I like her the way she is.......absolutely adorable!


----------



## mydoghailey (Feb 23, 2011)

Thanks! We like her the way she is too.  Sometimes the hair around her ears gets a little tangled, but I can always brush it out. I guess we'll just see how long it gets. It seems she's a lot furrier than when we got a year ago.


----------



## Charis (Jul 12, 2009)

She is adorable. I'd leave it and let her be crazy hair adorable. A daily brushing should keep up her coat...


----------



## Crantastic (Feb 3, 2010)

I could see papillon or chi, but mixed with something else because neither have ears like that. I wouldn't be surprised by JRT. None of those are breeds that require clipping -- I'd leave the fur alone. Conditioner will keep it from tangling. Also, papillons don't get their full coat until they're around two years old, so if there is pap in the mix, it might explain why the fur's looking longer lately.


----------



## Miroresh (May 16, 2009)

Aweee!
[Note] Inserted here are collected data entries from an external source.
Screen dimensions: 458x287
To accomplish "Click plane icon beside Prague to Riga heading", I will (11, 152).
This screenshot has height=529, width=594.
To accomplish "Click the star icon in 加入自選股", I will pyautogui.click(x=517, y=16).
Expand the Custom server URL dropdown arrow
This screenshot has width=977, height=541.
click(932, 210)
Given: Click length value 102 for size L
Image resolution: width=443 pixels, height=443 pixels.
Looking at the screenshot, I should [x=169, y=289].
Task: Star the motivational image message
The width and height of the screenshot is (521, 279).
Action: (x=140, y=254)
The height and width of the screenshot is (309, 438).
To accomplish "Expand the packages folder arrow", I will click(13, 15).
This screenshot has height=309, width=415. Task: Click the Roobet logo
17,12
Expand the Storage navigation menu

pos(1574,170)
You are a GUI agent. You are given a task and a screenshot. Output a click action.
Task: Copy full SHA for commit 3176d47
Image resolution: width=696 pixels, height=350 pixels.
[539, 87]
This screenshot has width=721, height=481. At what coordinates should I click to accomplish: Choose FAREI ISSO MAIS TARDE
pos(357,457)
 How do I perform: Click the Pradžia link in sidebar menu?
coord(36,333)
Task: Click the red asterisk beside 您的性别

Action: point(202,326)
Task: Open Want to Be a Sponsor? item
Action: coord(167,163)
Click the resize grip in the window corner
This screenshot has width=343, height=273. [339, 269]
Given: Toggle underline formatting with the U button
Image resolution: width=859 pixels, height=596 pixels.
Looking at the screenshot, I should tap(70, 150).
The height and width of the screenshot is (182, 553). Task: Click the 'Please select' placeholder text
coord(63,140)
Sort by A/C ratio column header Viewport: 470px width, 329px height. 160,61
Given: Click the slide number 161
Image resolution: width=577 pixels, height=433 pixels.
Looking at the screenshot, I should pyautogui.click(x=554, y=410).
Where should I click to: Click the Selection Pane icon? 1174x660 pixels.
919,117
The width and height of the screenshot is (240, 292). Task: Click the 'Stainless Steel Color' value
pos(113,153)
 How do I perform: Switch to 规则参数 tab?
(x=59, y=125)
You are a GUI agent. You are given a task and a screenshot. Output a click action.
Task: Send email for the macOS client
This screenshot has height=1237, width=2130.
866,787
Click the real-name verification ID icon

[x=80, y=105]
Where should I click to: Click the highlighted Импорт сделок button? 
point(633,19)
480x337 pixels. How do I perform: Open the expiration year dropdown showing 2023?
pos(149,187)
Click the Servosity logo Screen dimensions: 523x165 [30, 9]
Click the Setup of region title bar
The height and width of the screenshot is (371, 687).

Don't trim it. It looks adorable.


----------



## CavallierFan21 (Nov 22, 2011)

Aww she looks absolutely adorable. But if you do feel like a trim try and watch some helpful videos for great tips!


----------



## Keechak (Aug 10, 2008)

If it were my dog I would be trimming the ears, but it's not necessary.


----------



## Laurelin (Nov 2, 2006)

Keechak said:


> If it were my dog I would be trimming the ears, but it's not necessary.


No way!

(too short)


----------



## Keechak (Aug 10, 2008)

Laurelin said:


> No way!
> 
> (too short)


yes way! lol I don't like messy folded ears, on the other hand furry prick ears can and do look good.


----------



## kathylcsw (Jul 4, 2011)

I think she is totally cute just like she is.


----------



## chubby (Aug 18, 2011)

Hahha so cute!!!! There's two things I think about when I'm deciding whether to cut the hair:
1. Are you brushing it/ washing it more often because now it's so long it's getting tangled/things are getting tangled in it?
2. Is the hair in the eyes, 

Other than that, the rest is cosmetic lol- and she looks really cute I would keep it that way because I like furrier doggies


----------



## vwilcoxon (Nov 29, 2011)

It's like I have the brother to your dog!!!! My little Tobie looks so similar to your baby!!! I was told Tobie is a pominese but I have no idea honestly... He has an appointment on the 12th of Dec. When we get home I'll definetly put some pics up of him... I hope he gets a good cut... I have no idea how they will cut it yet...


----------